>> start Article

EP1095776A1

EP1095776A1 - Improved ultrasonic cleaning method in ink jet printing systems

Info

Publication number: EP1095776A1
Application number: EP00309006A
Authority: EP
Inventors: Robert J. Simon; Dan C. Lyman
Original assignee: Kodak Versamark Inc
Current assignee: Eastman Kodak Co
Priority date: 1999-10-29
Filing date: 2000-10-13
Publication date: 2001-05-02
Anticipated expiration: 2020-10-13
Also published as: DE60031065D1; CA2323820A1; JP2001158109A; EP1095776B1; DE60031065T2

Abstract

The efficiency of ultrasonic cleaning of a printhead is improved by sweeping the stimulation drive frequency. The cleaning frequency is swept at a constant drive amplitude. The drive amplitude, lower frequency limit, and upper frequency limit are stored in the printhead memory. When the printhead is in an ultrasonic cleaning state, as determined by the state table, the print station varies the frequency at a fixed rate. The drive amplitude is kept constant during the ultrasonic cleaning state.

>> end Article
>> start Data

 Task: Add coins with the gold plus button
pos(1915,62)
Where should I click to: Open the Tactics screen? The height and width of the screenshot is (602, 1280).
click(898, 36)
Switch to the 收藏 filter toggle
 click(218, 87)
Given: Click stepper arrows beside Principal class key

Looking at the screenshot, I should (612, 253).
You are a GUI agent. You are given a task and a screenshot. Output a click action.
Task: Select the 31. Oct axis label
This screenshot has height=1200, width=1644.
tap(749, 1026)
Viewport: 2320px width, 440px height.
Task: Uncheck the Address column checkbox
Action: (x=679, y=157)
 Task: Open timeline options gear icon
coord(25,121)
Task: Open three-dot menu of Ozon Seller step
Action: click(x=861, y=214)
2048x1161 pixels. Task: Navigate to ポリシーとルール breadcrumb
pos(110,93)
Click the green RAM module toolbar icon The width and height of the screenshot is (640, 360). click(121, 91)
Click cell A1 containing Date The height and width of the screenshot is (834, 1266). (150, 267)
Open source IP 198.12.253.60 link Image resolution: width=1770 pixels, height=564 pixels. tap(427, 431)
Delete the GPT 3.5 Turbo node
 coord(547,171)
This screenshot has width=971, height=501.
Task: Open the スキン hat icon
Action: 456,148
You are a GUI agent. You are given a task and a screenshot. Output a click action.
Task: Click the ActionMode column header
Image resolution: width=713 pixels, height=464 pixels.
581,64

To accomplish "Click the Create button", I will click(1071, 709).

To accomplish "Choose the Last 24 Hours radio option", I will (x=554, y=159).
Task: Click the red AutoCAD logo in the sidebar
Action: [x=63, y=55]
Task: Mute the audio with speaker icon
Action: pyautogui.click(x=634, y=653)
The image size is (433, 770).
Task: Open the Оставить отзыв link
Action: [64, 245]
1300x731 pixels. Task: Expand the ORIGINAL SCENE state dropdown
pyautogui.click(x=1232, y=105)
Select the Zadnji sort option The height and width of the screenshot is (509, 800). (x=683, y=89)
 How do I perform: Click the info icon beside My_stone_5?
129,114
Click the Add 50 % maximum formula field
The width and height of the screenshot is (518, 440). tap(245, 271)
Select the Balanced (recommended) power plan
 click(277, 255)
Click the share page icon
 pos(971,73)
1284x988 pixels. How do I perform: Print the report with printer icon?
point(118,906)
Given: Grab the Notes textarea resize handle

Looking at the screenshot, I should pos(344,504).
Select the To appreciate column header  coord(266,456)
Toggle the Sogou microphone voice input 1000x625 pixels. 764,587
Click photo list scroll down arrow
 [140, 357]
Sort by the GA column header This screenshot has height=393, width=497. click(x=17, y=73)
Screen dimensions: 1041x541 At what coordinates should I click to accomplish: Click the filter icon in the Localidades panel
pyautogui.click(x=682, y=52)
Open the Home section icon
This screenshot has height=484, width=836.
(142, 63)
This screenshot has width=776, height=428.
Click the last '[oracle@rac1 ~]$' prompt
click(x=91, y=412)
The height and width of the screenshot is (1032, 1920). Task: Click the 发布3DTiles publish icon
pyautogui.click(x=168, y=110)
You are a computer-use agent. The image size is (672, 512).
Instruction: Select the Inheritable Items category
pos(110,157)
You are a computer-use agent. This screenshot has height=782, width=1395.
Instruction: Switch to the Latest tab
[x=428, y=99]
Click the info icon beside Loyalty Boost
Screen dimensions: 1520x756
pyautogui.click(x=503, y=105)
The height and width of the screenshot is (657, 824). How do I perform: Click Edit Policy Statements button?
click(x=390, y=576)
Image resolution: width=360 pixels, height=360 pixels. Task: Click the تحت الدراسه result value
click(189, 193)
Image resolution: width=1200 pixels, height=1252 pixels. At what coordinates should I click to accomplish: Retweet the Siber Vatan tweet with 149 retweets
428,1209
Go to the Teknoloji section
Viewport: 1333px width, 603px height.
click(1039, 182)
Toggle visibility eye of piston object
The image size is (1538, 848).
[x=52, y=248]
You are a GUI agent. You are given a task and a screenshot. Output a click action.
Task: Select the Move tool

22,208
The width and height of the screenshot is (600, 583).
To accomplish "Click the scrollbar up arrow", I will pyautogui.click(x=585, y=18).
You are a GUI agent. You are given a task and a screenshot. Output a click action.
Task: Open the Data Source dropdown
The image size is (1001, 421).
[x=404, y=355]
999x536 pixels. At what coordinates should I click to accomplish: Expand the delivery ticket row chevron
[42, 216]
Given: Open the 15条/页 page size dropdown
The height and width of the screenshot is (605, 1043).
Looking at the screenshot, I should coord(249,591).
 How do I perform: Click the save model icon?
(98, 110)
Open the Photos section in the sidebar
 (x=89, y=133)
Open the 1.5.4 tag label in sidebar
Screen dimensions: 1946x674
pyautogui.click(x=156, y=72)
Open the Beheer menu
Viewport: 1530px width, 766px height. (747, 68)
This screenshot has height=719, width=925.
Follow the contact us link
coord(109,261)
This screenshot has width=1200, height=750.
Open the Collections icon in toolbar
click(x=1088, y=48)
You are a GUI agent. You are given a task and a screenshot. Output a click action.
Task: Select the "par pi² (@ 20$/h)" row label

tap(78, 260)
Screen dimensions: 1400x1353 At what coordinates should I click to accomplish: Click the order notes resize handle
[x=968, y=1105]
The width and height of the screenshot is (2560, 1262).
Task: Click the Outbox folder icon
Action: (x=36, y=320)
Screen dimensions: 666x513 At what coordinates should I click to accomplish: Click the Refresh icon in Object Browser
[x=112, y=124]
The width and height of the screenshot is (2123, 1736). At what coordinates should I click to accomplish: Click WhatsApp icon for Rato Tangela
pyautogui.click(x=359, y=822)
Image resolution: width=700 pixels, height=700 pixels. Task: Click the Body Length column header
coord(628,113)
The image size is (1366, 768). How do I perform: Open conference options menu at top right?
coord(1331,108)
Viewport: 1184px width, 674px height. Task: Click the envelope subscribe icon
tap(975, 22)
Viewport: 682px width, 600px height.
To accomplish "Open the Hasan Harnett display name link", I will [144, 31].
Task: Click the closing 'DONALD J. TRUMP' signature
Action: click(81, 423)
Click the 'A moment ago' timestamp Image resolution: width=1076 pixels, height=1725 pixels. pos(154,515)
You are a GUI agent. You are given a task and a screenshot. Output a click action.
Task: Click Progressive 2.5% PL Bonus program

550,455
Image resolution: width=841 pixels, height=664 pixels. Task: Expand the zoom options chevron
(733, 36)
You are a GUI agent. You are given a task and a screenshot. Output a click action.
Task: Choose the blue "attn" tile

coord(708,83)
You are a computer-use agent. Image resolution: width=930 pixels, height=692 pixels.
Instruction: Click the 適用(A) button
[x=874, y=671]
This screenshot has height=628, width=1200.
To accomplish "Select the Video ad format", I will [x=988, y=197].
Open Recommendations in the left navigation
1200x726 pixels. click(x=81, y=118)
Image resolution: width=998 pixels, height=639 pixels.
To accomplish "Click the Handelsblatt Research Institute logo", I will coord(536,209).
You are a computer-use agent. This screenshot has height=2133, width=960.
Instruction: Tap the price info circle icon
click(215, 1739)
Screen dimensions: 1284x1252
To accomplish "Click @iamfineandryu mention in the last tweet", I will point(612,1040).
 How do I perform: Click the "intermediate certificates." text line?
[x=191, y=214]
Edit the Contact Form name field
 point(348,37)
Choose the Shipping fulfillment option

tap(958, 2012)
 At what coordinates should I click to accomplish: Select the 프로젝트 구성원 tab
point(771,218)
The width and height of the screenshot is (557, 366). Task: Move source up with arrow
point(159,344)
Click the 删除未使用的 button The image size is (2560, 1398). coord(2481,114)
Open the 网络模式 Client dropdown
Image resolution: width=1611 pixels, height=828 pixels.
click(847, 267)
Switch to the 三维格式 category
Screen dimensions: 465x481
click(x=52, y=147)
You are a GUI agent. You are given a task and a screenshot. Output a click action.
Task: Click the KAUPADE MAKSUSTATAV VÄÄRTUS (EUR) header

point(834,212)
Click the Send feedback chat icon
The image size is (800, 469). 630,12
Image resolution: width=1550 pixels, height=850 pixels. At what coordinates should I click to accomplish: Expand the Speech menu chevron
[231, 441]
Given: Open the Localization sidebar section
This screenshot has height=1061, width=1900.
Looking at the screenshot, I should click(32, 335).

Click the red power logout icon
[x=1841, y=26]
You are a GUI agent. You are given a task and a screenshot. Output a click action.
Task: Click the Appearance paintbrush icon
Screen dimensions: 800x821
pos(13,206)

>> end Data

Instructions:
a) Which company is listed as the current assignee on the patent page?
b) From the patent page, extract the text between "The efficiency of" and "ultrasonic cleaning state.", inclusive.
c) Turn the paragraph of the patent page that starts with "The efficiency of ultrasonic cleaning" into a short bulleted list that keeps its main facts.
The lines aren't needed for any of this work.

Solutions:
a) Eastman Kodak Co

b)
The efficiency of ultrasonic cleaning of a printhead is improved by sweeping the stimulation drive frequency. The cleaning frequency is swept at a constant drive amplitude. The drive amplitude, lower frequency limit, and upper frequency limit are stored in the printhead memory. When the printhead is in an ultrasonic cleaning state, as determined by the state table, the print station varies the frequency at a fixed rate. The drive amplitude is kept constant during the ultrasonic cleaning state.

c)
- Sweeping the stimulation drive frequency improves the efficiency of ultrasonic printhead cleaning.
- The frequency is swept at a constant drive amplitude.
- The printhead memory stores the drive amplitude and the lower and upper frequency limits.
- In the ultrasonic cleaning state, as set by the state table, the print station varies the frequency at a fixed rate.